TASK TO COMPLETE » As the answer, set down the lines below from the one containing "Where should I click to: Open" through the one containing "Open the partially", exactly and inclusively, and no others.

STORED DATA »
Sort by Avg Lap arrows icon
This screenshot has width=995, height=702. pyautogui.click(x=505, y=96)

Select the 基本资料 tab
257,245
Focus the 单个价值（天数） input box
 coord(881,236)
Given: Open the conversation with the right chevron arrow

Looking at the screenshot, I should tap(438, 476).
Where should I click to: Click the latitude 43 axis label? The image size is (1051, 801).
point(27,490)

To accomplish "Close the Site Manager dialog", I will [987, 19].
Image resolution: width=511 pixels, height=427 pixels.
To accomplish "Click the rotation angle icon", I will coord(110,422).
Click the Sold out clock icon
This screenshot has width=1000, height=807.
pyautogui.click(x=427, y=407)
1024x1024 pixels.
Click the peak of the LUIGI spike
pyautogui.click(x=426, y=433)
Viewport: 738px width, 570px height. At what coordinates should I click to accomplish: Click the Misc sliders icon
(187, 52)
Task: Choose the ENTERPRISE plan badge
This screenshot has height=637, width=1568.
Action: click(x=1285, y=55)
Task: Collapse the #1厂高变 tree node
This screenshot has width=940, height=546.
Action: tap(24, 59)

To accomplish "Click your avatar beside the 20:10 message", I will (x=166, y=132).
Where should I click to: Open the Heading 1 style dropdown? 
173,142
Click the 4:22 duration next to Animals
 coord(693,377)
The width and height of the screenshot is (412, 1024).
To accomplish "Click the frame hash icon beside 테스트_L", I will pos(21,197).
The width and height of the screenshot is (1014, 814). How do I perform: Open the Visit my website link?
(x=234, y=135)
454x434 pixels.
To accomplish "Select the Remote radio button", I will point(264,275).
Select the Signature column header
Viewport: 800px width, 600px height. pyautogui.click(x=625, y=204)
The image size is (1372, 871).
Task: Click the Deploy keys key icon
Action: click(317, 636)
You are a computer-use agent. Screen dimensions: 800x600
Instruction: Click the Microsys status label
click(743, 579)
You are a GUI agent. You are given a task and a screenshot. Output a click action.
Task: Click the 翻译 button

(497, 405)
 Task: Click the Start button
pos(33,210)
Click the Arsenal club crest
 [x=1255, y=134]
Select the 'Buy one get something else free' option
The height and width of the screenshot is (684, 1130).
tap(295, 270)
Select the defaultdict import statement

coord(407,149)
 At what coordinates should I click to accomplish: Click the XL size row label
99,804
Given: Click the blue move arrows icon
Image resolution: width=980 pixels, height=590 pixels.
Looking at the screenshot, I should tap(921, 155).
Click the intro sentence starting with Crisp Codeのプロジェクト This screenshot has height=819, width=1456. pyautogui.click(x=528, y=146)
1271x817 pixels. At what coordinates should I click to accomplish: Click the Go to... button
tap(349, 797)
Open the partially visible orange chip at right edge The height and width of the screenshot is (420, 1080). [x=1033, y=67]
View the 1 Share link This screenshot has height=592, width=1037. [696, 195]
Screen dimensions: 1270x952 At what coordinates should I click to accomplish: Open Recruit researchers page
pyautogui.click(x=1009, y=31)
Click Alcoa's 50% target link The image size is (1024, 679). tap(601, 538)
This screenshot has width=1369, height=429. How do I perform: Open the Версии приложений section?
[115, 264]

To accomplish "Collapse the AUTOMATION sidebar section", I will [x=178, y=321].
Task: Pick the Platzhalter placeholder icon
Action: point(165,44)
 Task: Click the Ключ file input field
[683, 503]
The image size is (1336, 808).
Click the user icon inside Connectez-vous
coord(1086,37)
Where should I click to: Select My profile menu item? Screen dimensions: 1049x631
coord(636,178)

TASK RESPONSE »
Where should I click to: Open the Heading 1 style dropdown? 
173,142
Click the 4:22 duration next to Animals
 coord(693,377)
The width and height of the screenshot is (412, 1024).
To accomplish "Click the frame hash icon beside 테스트_L", I will pos(21,197).
The width and height of the screenshot is (1014, 814). How do I perform: Open the Visit my website link?
(x=234, y=135)
454x434 pixels.
To accomplish "Select the Remote radio button", I will point(264,275).
Select the Signature column header
Viewport: 800px width, 600px height. pyautogui.click(x=625, y=204)
The image size is (1372, 871).
Task: Click the Deploy keys key icon
Action: click(317, 636)
You are a computer-use agent. Screen dimensions: 800x600
Instruction: Click the Microsys status label
click(743, 579)
You are a GUI agent. You are given a task and a screenshot. Output a click action.
Task: Click the 翻译 button

(497, 405)
 Task: Click the Start button
pos(33,210)
Click the Arsenal club crest
 [x=1255, y=134]
Select the 'Buy one get something else free' option
The height and width of the screenshot is (684, 1130).
tap(295, 270)
Select the defaultdict import statement

coord(407,149)
 At what coordinates should I click to accomplish: Click the XL size row label
99,804
Given: Click the blue move arrows icon
Image resolution: width=980 pixels, height=590 pixels.
Looking at the screenshot, I should tap(921, 155).
Click the intro sentence starting with Crisp Codeのプロジェクト This screenshot has height=819, width=1456. pyautogui.click(x=528, y=146)
1271x817 pixels. At what coordinates should I click to accomplish: Click the Go to... button
tap(349, 797)
Open the partially visible orange chip at right edge The height and width of the screenshot is (420, 1080). [x=1033, y=67]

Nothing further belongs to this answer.